Hématome du flanc gauche avec anémie profonde
Dans les jours suivants apparaît un hématome du flanc gauche, avec une anémie profonde (hémoglobine à 4,5 g/dl), nécessitant la transfusion, en quatre jours, de 12 unités de concentrés globulaires et de 6 unités de plasma frais congelé. Le bilan de la coagulation est très altéré, avec un TP à 12 %, un facteur V à 22 % et des produits de dégradation du fibrinogène supérieurs à 1 000/ml, avec fibrinogénémie à 0,72 g/l.
Le 18 décembre, on pratique un scanner abdominal, qui montre « un hématome mesurant jusqu'à 30 cm de haut au niveau du muscle grand oblique gauche, avec extravasation du produit de contraste après injection ». Le même jour, on fait une artériographie par voie fémorale droite : on découvre une extravasation le long de l'artère épigastrique gauche ; celle-ci est alors cathétérisée de façon élective et embolisée. Après embolisation, un contrôle permet de constater la disparition du flux dans l'artère épigastrique gauche. L'hémoglobine reste stable. La malade quitte le service le 28 décembre.
« L'artère épigastrique est une branche collatérale de l'artère iliaque externe, s'anastomosant à l'intérieur du muscle droit de l'abdomen avec la branche abdominale de l'artère mammaire interne », expliquent les auteurs. Les plaies de cette artère, poursuivent-ils, s'observent habituellement après traumatisme abdominal, surtout dans le cadre de la chirurgie, notamment laparoscopique. « Notre observation peut être rapprochée d'un cas similaire après amniocentèse » (Goldman et coll., 1980). La ponction d'ascite peut aussi provoquer la formation de pseudo-anévrysmes.
Quand faut-il évoquer le diagnostic ? « Devant l'apparition d'un hématome rapidement extensif de la paroi abdominal », expliquant les auteurs. La confirmation est apportée par l'échographie ou le scanner. Dans le cas présent, l'hémorragie a été favorisée par les troubles majeurs de la coagulation.
Aiguille de petit calibre
« Chez notre malade, il n'existait pas de condition anatomique particulières ayant pu favoriser une ponction artérielle et il est donc difficile de proposer des précautions pour éviter cette complication.
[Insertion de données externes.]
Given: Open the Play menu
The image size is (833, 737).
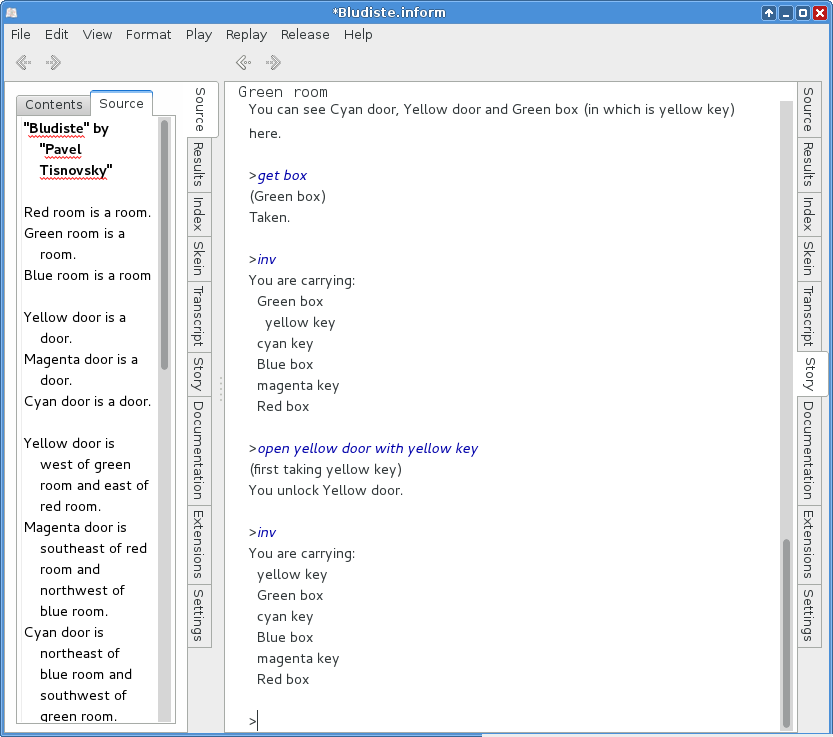Looking at the screenshot, I should pyautogui.click(x=198, y=34).
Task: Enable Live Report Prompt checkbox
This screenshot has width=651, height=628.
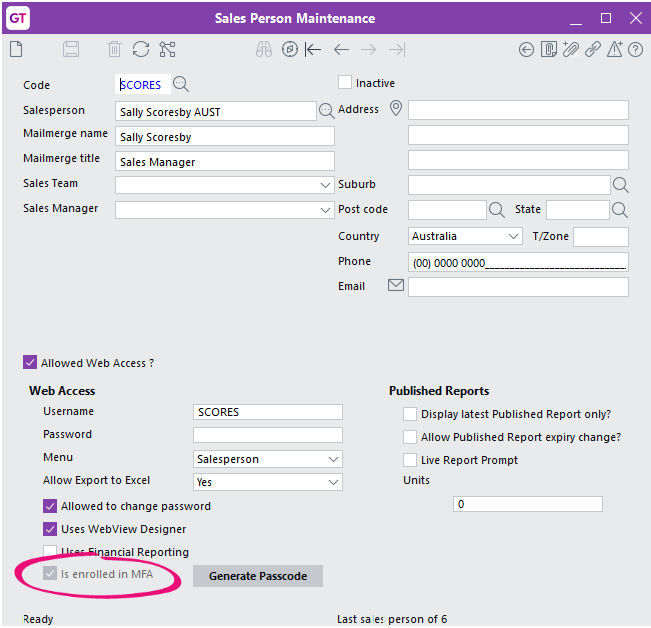Action: click(x=410, y=460)
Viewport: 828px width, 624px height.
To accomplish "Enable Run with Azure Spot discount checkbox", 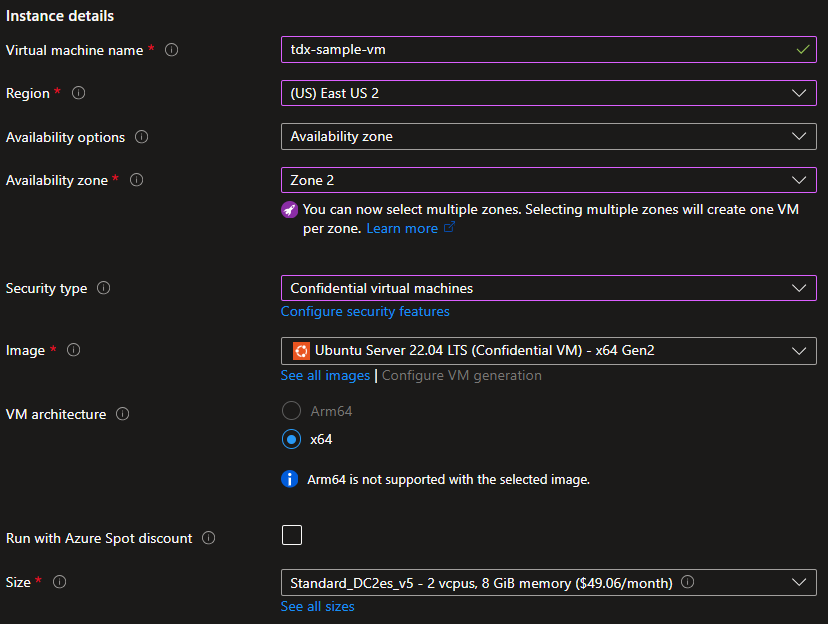I will pyautogui.click(x=292, y=536).
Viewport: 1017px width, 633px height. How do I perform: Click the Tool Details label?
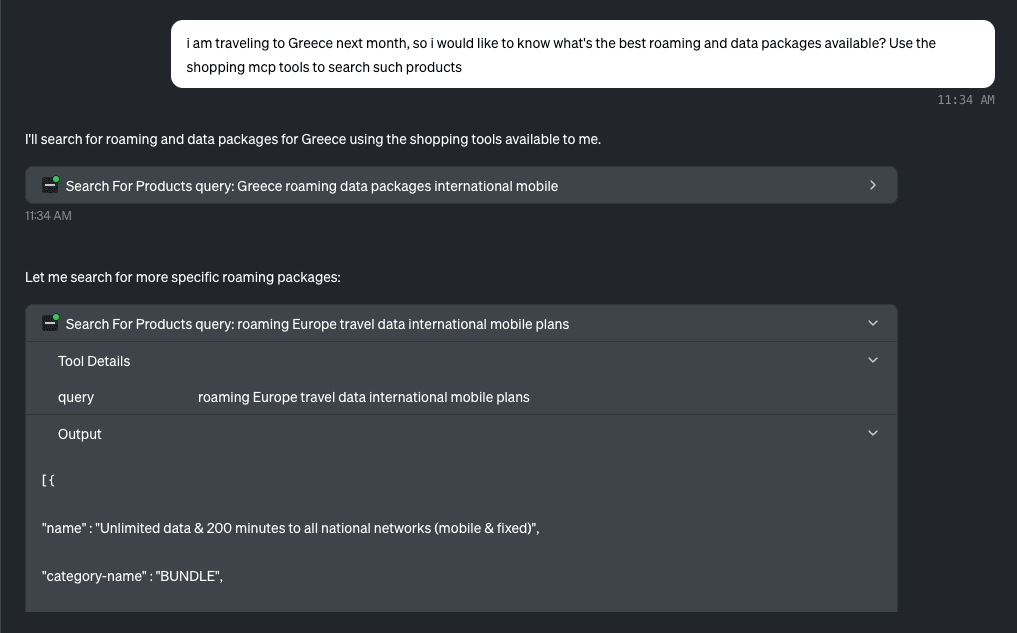[x=94, y=361]
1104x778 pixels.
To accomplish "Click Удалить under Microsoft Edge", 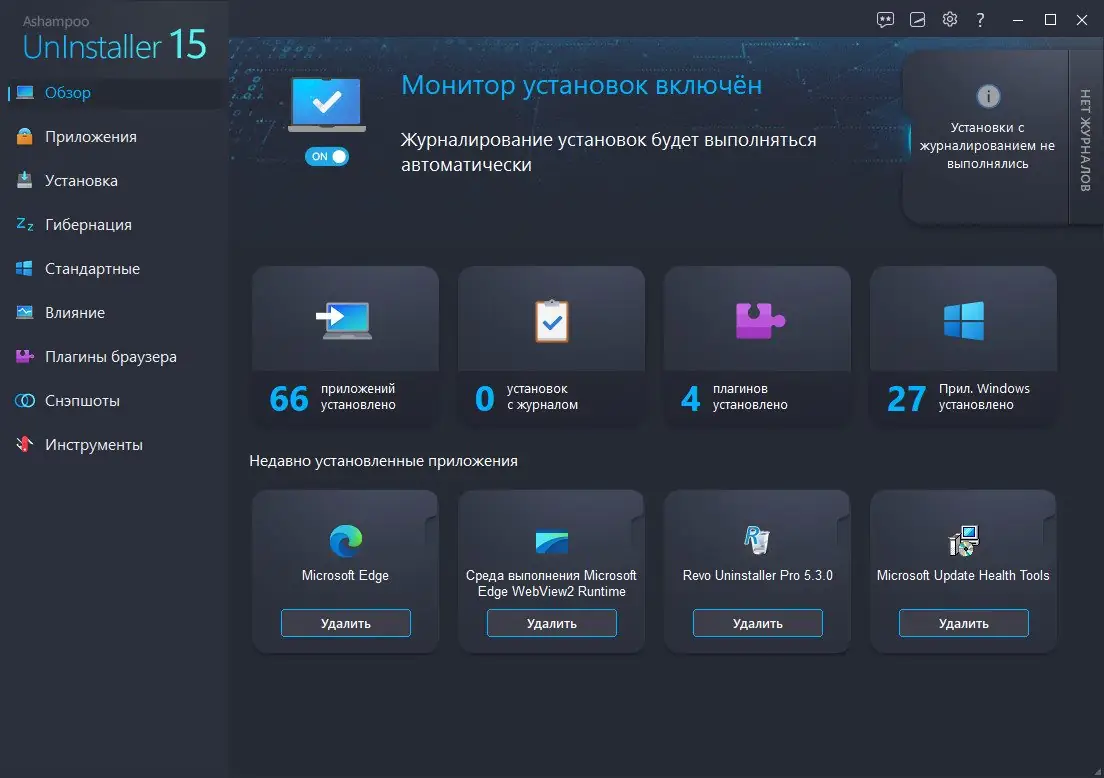I will click(345, 622).
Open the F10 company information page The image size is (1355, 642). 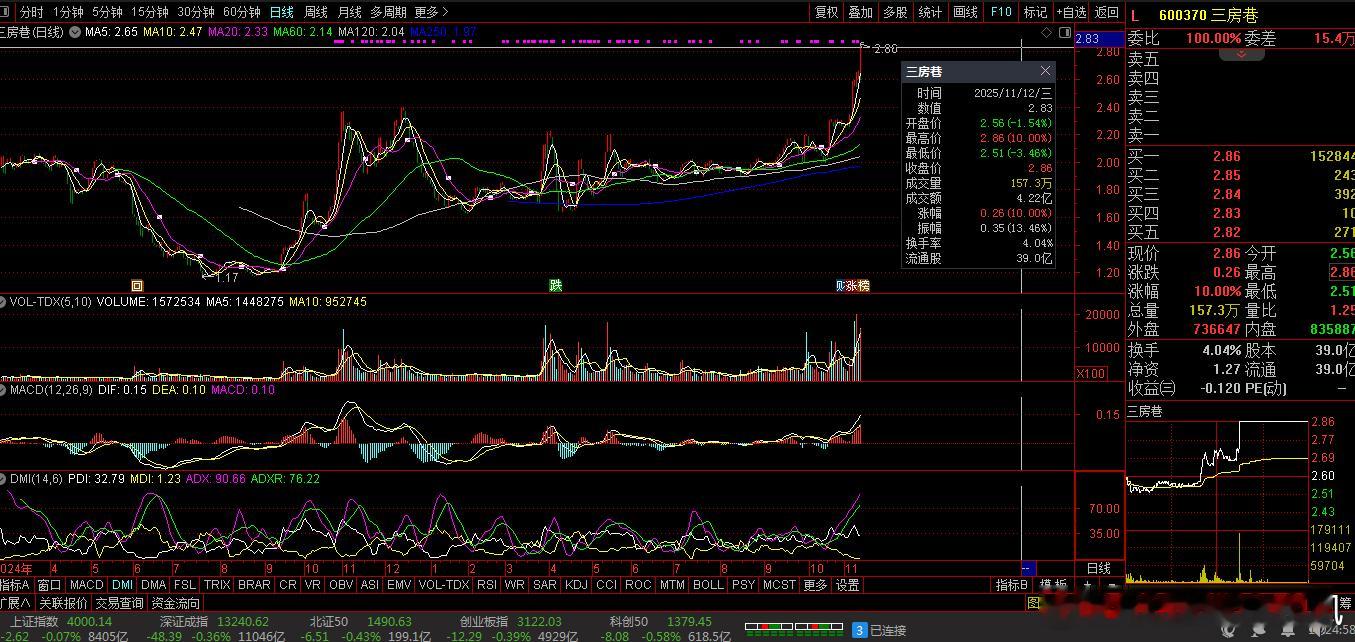(1000, 12)
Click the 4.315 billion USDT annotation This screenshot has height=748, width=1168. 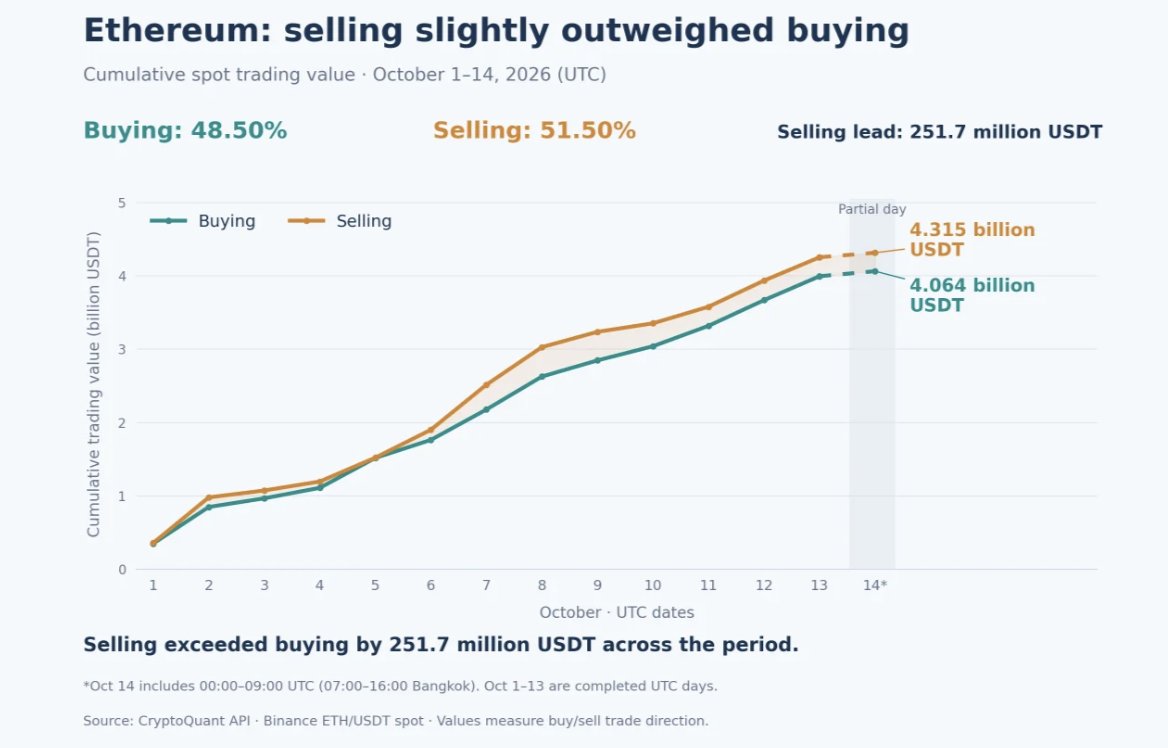(972, 240)
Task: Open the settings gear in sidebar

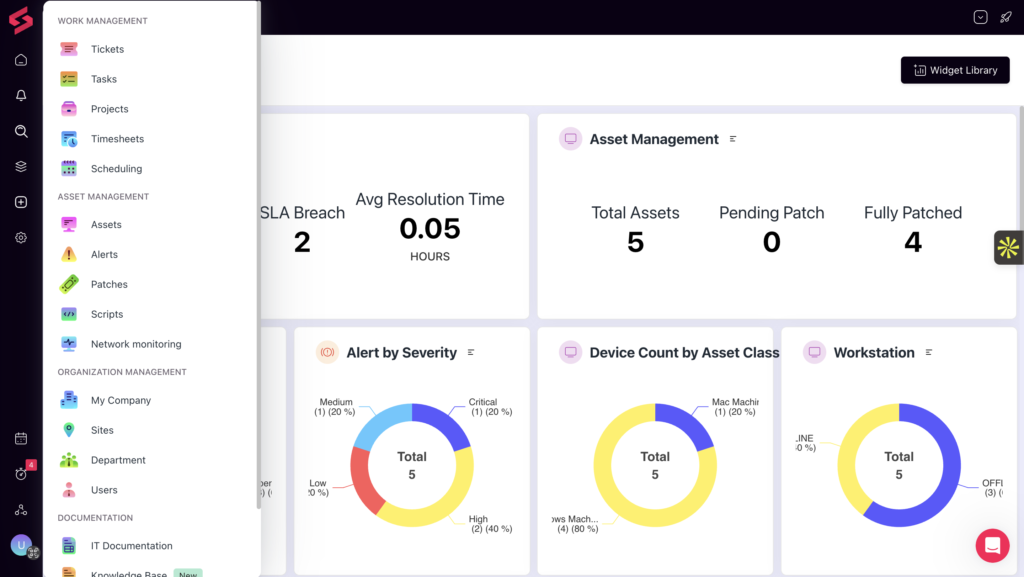Action: [21, 238]
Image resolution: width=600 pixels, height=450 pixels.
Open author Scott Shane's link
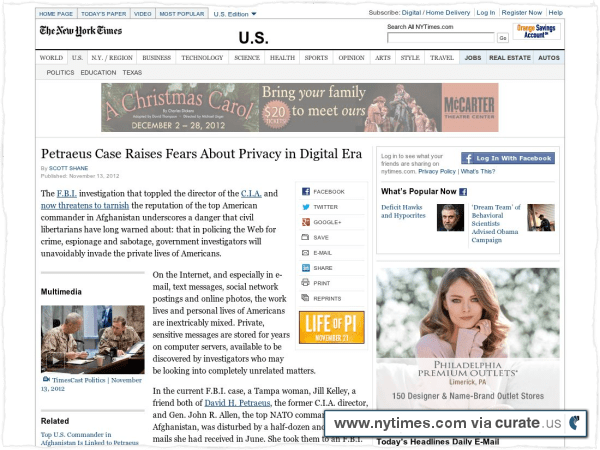(68, 168)
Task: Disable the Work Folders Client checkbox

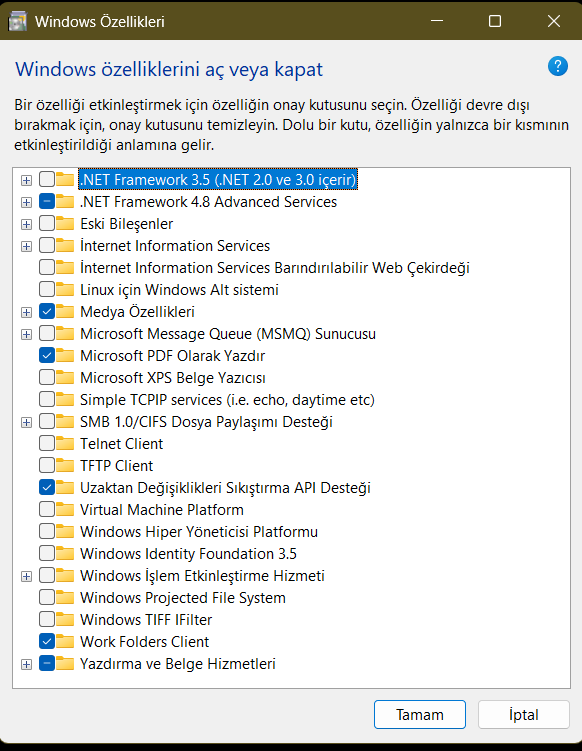Action: 47,641
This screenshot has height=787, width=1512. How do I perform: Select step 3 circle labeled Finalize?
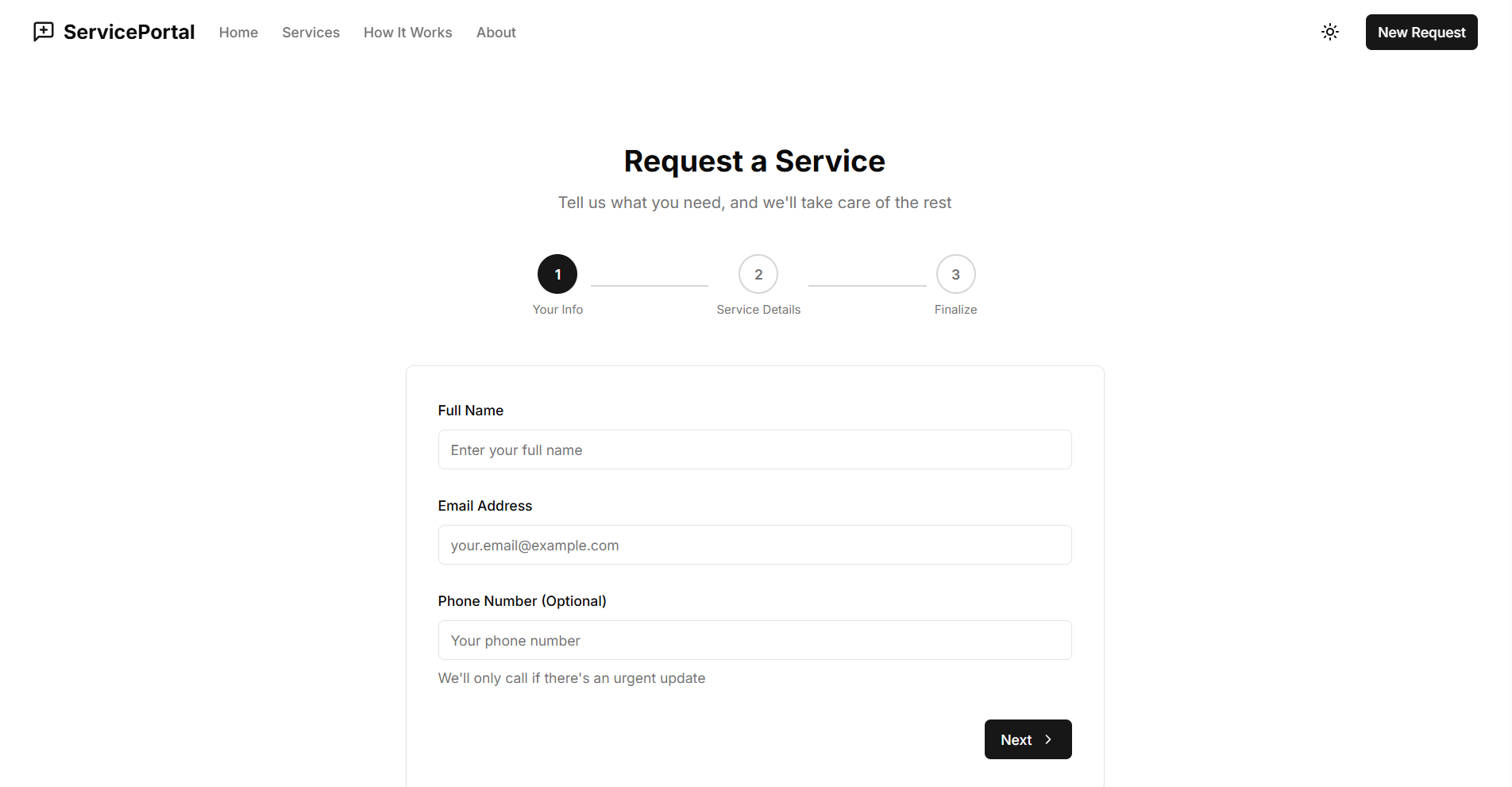955,274
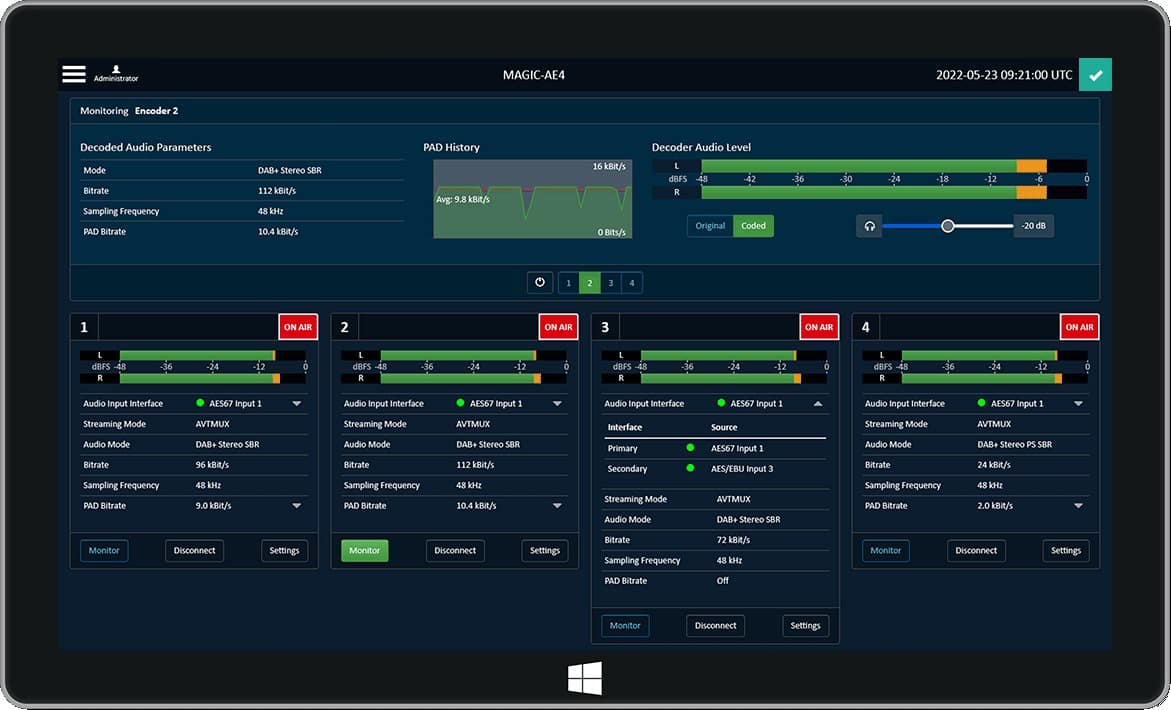Expand encoder 1 Audio Input Interface dropdown
The width and height of the screenshot is (1171, 710).
click(297, 404)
La possibilité d'une erreur technique peut être évoquée mas n'a pas été démontrée dans notre observation. »
Les auteurs estiment que, en cas de troubles graves de la coagulation, on peut proposer de faire la ponction avec une aiguille de petit calibre.
«Une plaie de l'artère épigastrique après ponction d'ascite peut être extrêmement sévère en cas de cirrhose compliquée de troubles de la coagulation. Elle doit être connue et diagnostiquée rapidement pour mettre en œuvre un traitement efficace, plutôt par embolisation artérielle, qui peut représenter un geste salvateur, que par drainage chirurgical », concluent les auteurs.
(1) Jérôme Dumortier, Gilles Poncet, Soraya Belbouab, Franck Pilleul, Christophe Beziat, Bertrand Delafosse et Luc Henry, hôpital Edouard-Herriot, Lyon. «Gastroentérol Clin Biol », février 2002, pp. 180-181.